Myth 4: The Moon Is Made of Green Cheese
The myth to dispel here isn't so much about the moon's makeup —
definitely not cheese — but rather the idea that anyone ever believed
the old "the moon is green cheese" canard at all. In fact, the cheese
myth seemed to have started with a sardonic little couplet by English
poet John Heywood (1497-1580), who wrote, "Ye set circumquaques to make me beleue/ Or thinke, that the moone is made of gréene chéese." [10 Beasts and Dragons: How Reality Made Myth]
In other words, the first known mention of the moon being green cheese
was actually mocking the idea that anyone would believe that the moon
was green cheese. Heywood apparently underestimated early 20th-century
children: A 1902 study published in the American Journal of Psychology
surveyed young children about their beliefs about the moon and found
that the most common explanation for what it might be made of was
cheese. Other theories included rags, God, yellow paper and "dead people
who join hands in a circle of light."
Today, Americans remember the 1950s and 1960s-era space race as a time
when NASA had broad public support. In fact, levels of support for human lunar exploration were close to what is seen today.

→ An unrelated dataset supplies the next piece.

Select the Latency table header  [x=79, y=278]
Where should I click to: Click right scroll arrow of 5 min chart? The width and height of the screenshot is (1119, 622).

During NASA's Apollo program, 45 percent to 60 percent of Americans
believed the U.S. was spending too much money on spaceflight, according
to a 2003 paper published in the journal Space Policy. Polls in the
1960s ranked spaceflight near the top of the list of programs that
Americans wanted cut, study researcher and Smithsonian space historian
Roger Launius found.
"[T]he public was never enthusiastic about human lunar exploration, and
especially about the costs associated with it," Launius wrote. The
enthusiasm it had "waned over time," he continued, "until by the end of
the Apollo program in December 1972 one has the image of the program as
something akin to a limping marathoner straining with every muscle to
reach the finish line before collapsing."